Oklahoma School for the Blind, also known as Parkview School, is a day and residential school located in Muskogee, Oklahoma for blind students up to grade 12.

==Failure of bill allowing charter schools for deaf ==
In 2013, Senate Bill 858 (SB 858), introduced in the Oklahoma Senate would have authorized the creation of private schools to educate deaf children. The argument in favor of the bill was that it would allow parents more choices in how they choose to educate their disabled children. The move alarmed teachers and parents of students at OSB, who realized that it could force closure of the state school in the future. They testified before the committee about how vital the specialized services and teachers were to their students' whole lives, and noted that charter schools did not have (and probably could not afford) such facilities and services. Their arguments were so persuasive that the bill failed to pass in the committee.

==Change of leadership and policy==
An article by Tim Willert, published by the Oklahoman in November 2015, described concerns about the leadership of the school, particularly those expressed by parents of blind students. The Department of Rehabilitation Services Executive Director, Joe Cordova, had removed Superintendent Jim Adams in May, 2015, and hired Christine Boone, a noneducator and the wife of Doug Boone, the agency's director of visual services. Cordova told Adams that, "... the agency wanted to go in a different direction.

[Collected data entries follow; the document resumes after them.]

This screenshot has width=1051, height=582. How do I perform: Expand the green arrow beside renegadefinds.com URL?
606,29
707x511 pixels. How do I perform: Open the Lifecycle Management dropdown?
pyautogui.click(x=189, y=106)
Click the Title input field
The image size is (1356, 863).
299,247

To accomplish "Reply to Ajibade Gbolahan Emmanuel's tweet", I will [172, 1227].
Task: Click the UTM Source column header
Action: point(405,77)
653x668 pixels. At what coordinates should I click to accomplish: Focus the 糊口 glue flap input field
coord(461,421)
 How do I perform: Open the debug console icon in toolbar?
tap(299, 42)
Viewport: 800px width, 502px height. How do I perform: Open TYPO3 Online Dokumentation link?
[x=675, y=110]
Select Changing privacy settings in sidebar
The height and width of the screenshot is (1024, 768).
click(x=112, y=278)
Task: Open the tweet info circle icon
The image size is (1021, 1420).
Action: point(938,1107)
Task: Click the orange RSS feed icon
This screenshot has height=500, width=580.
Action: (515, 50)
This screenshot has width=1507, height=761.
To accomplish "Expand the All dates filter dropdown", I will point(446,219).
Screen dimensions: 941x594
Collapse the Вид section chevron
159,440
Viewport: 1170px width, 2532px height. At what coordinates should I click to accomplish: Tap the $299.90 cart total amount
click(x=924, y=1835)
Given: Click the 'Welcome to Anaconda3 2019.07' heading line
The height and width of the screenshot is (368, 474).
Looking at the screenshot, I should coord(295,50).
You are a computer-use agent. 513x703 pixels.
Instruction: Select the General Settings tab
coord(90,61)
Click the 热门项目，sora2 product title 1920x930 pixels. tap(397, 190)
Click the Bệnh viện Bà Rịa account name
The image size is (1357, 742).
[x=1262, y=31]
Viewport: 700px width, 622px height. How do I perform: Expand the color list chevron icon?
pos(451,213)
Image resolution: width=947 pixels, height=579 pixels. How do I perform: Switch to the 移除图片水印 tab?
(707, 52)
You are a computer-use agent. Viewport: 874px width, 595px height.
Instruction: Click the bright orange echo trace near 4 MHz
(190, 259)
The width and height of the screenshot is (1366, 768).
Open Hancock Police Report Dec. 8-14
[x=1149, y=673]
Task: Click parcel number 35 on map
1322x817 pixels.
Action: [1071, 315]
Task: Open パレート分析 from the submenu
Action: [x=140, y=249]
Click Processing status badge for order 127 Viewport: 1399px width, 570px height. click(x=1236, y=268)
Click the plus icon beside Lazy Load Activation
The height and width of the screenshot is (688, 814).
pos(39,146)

The specific issue apparently is that Cordova expressed dissatisfaction with outcomes for students after they have left high school. He says he has years of data showing that these graduates neither get good quality jobs nor do well in higher education. Cordova said he and Adams disagreed over how to improve this. Governor Mary Fallin asked her general counsel, Steve Mullins, to intercede in the dispute, which had generated a large public outcry. After interviewing the main players, Mullins said that this was due to differing views of two organizations devoted to the cause of blind children: National Federation of the Blind (NFB) and American Council of the Blind (ACB).

On February 1, 2016, Joe Cordova announced that he had selected Christine Boone as the permanent superintendent of the school. However, that did not settle the controversy, and some state legislators brought the matter to Governor Fallin. The controversy over school direction resulted in Joe Cordova's rescinding Boone's appointment and submitting his own resignation in early February, 2016. Noel Tyler was named executive director of the Department of Rehabilitation Services. Larry Hawkins, who had previously served 11 years as superintendent of the school, was hired to return as interim superintendent, effective March 1, 2016. It was the first major move made by Tyler as interim director.

==Campus==
The school has dormitory facilities.